Records provided Start Marker

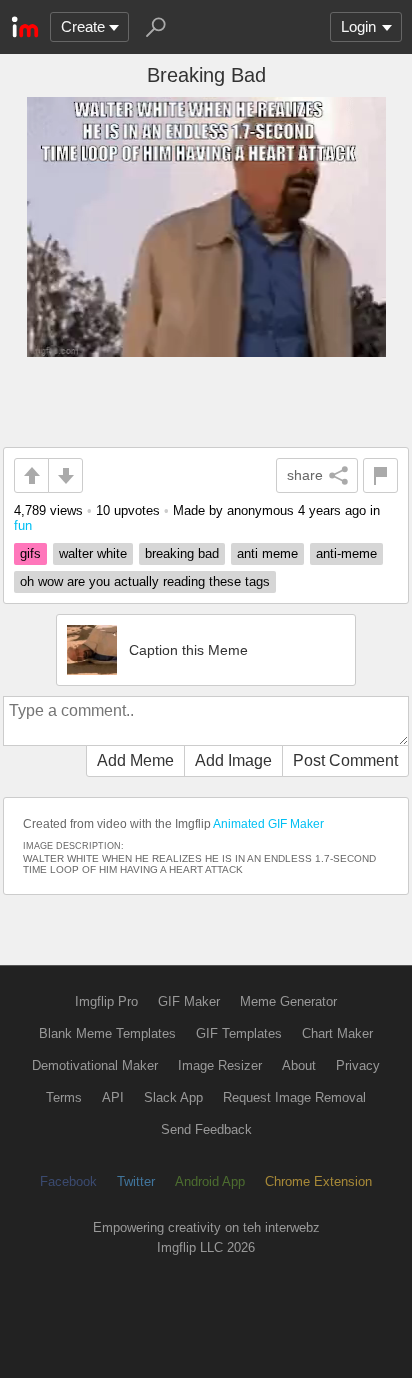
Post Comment (345, 760)
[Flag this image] (380, 475)
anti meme (267, 553)
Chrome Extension (318, 1181)
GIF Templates (239, 1033)
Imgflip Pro (106, 1001)
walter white (93, 553)
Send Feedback (206, 1129)
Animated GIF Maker (268, 824)
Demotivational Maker (95, 1065)
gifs (30, 553)
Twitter (136, 1181)
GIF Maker (189, 1001)
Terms (64, 1097)
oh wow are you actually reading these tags (145, 581)
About (299, 1065)
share (305, 475)
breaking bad (182, 553)
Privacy (358, 1065)
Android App (210, 1181)
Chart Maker (337, 1033)
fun (23, 525)
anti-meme (346, 553)
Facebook (68, 1181)
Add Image (233, 760)
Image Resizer (220, 1065)
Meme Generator (288, 1001)
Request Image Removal (294, 1097)
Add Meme (135, 760)
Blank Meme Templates (107, 1033)
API (113, 1097)
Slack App (173, 1097)
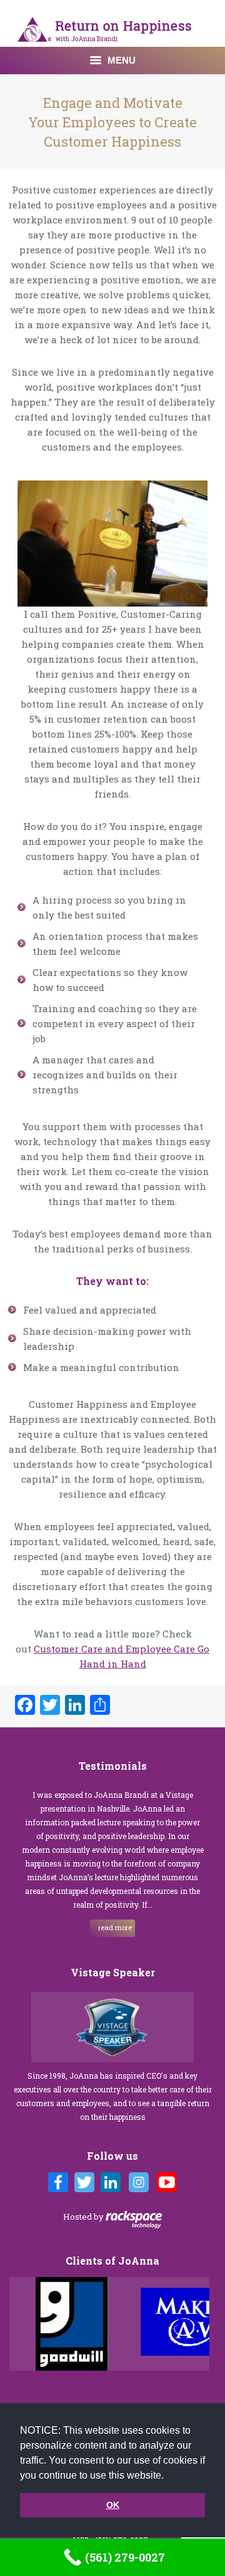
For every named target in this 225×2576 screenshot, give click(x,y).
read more (115, 1927)
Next (202, 2324)
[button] (168, 2476)
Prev (22, 2324)
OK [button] (112, 2505)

Records provided End Marker

Search the listing for the word "this". Copy every line in which it occurs.

[Flag this image] (380, 475)
For every named target in this 225×2576 screenshot, give click(x,y).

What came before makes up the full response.